This supplement clocks in at 24 pages, 1 page front cover, 1 page editorial, 1 page ToC, 1 page SRD, 1 page back cover, leaving us with 19 pages of content, so let's take a look!



We kick off this installment of the Underworld Races with a general subterranean origin-myth for the races that inhabit the lightless depth of Aventyr - which can, coincidentally, be introduced with relative ease into other settings. Now part of this myth is the origin of the most famous of subterranean, evil races - the drow. The dichotomy and splitting of the elven races takes a more classic turn in the example of Aventyr than in Golarion's take on being drow. The association with spiders and poison in the prominence of the Goddess Naraneus, a matriarchal society -all classic elements one may or may not like are in here.



In a nice twist, female and male drow receive different minor modifications to their skill sets and the favored class options provided are nice as well, though personally, I would have loved to see a gender-divide there as well. In a slightly problematic formatting decision, there are no new racial rules immediately following the header that announces them and we instead follow up with information on new equipment - either something got cut out here or the formatting is problematic.

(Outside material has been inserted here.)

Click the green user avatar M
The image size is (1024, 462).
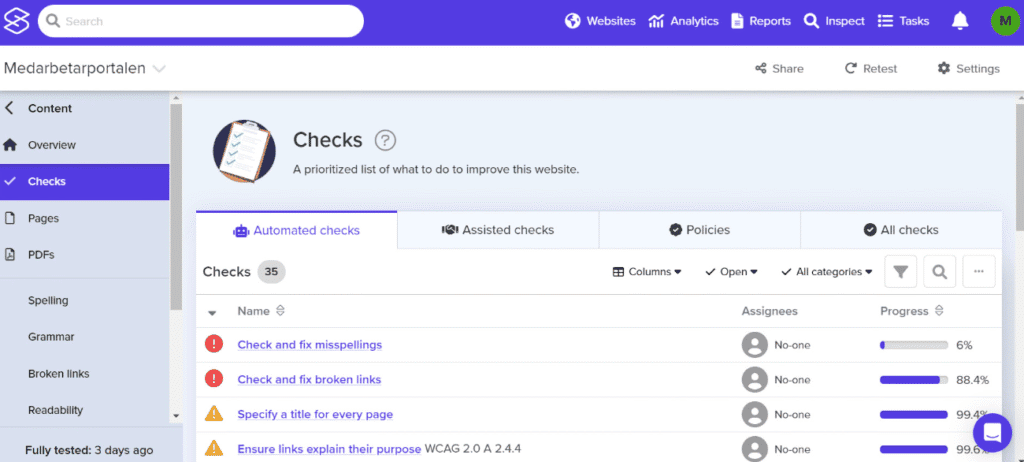[1004, 21]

Now drow receive some rather awesome alchemical items that massively influence the fighting styles of drow - from web shackles to webbing that may attach weapons via webbing to arms (great versus disarming or after throwing weapons) to the special ink and paper drow use make for cool options. Shadowy water that increases the potency of the stealthy drow, soldier's rations and mage hand-utilizing gloves.



A total of 6 racial feats provide drow with further tricks -requiring less sustenance, receiving bonuses versus a specific target who managed to elude your wrath, a grudge-feat versus surface elves and one to master feinting with drow weapons make for nice ideas - especially arachnid acrobatics is cool - for an acrobatics-check, the drow temporarily receives a climb speed - yes, spiderman would be jealous.



The pdf also provides a new domain, the drow domain - the domain abilities allow the cleric to sheathe weapons in negative energy and take damage to improve the senses of the cleric - which per se is a cool ability. Taking damage for improved sight is cool...alas, as soon as a drow is undead, this ability has the unintended consequence of being a free, unlimited, if slow, healing option. Granted, since the duration of the improved sight is tied to the damage taken, the sight component becomes nigh useless, but who'd care?



This domain also provides a grand total of 9 new exclusive spells that allow you to render targets flat-footed for one round, clothe yourself in shadow or step through the shadows and even provide some protection against light-based attacks. What about making high-level undead that retain some of the capabilities of the deceased's capabilities while they still had their mortal coil. The level nine spell is particularly nasty in the negative energy, ability damage and regular damage the spell deals - still (with leeching), the amount feels somewhat less than what I would have expected at ninth level - especially since the ribbons require touch attacks.



Conclusion:

Editing and formatting are very good, I noticed no significant glitches, though a couple of bolding and similar minor glitches can be found herein. Layout adheres to a drop-dead-gorgeous two-column full-color standard with rocky borders and awesome graphic elements, making this a beautiful, if not very printer-friendly pdf. The plentiful original pieces of full color artwork throughout the pdf are nice. The pdf also comes fully bookmarked for your convenience.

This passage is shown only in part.